DATA SUPPLIED>
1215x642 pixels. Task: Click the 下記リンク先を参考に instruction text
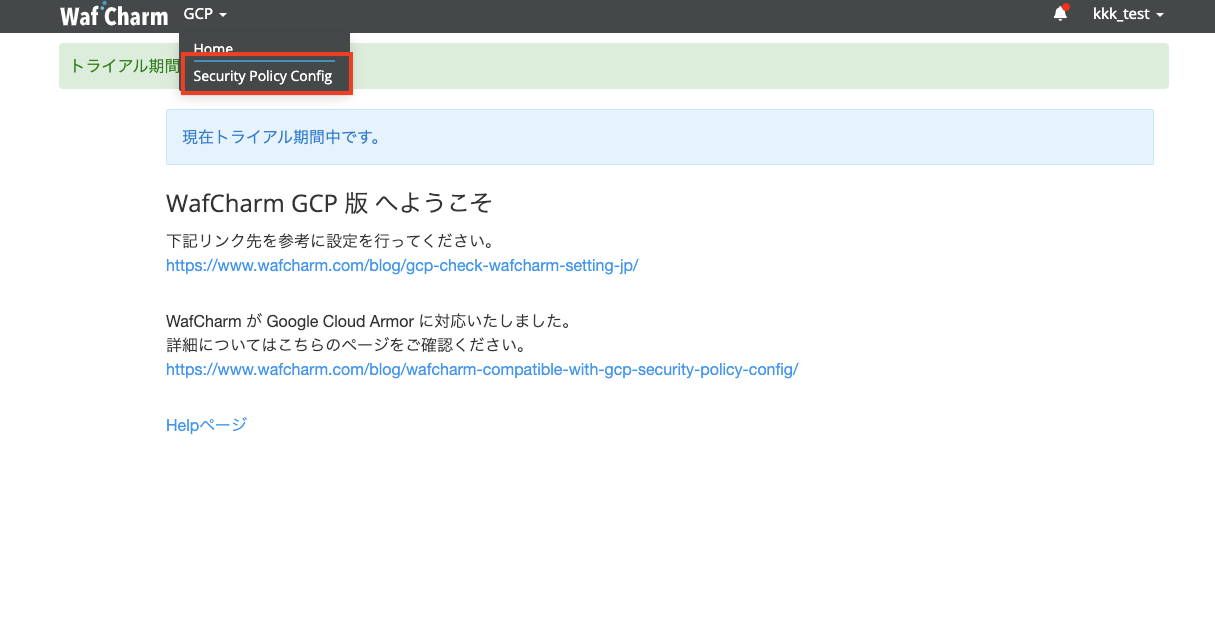(x=332, y=242)
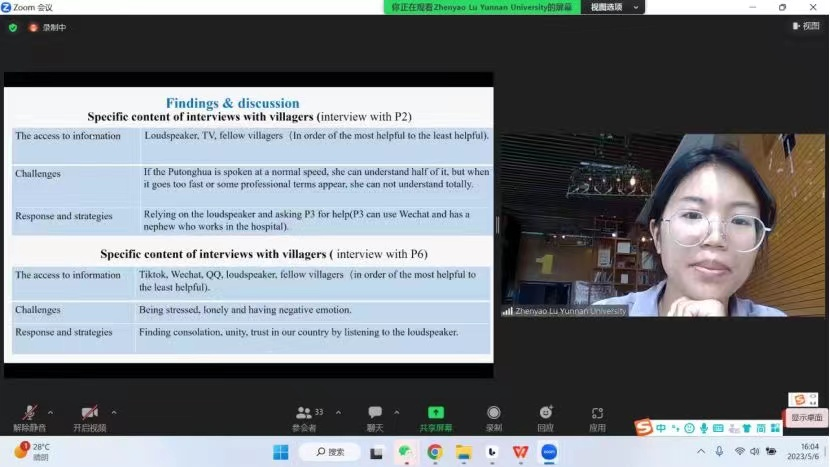Turn on the video camera
The image size is (830, 467).
click(89, 414)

PROBLEM REQUIREMENTS>
Please write out all the data again word for word, but not the pictures.

WRITTEN REPLY>
1215x642 pixels. Task: Click the 下記リンク先を参考に instruction text
(x=332, y=242)
Turn on the video camera
The image size is (830, 467).
click(89, 414)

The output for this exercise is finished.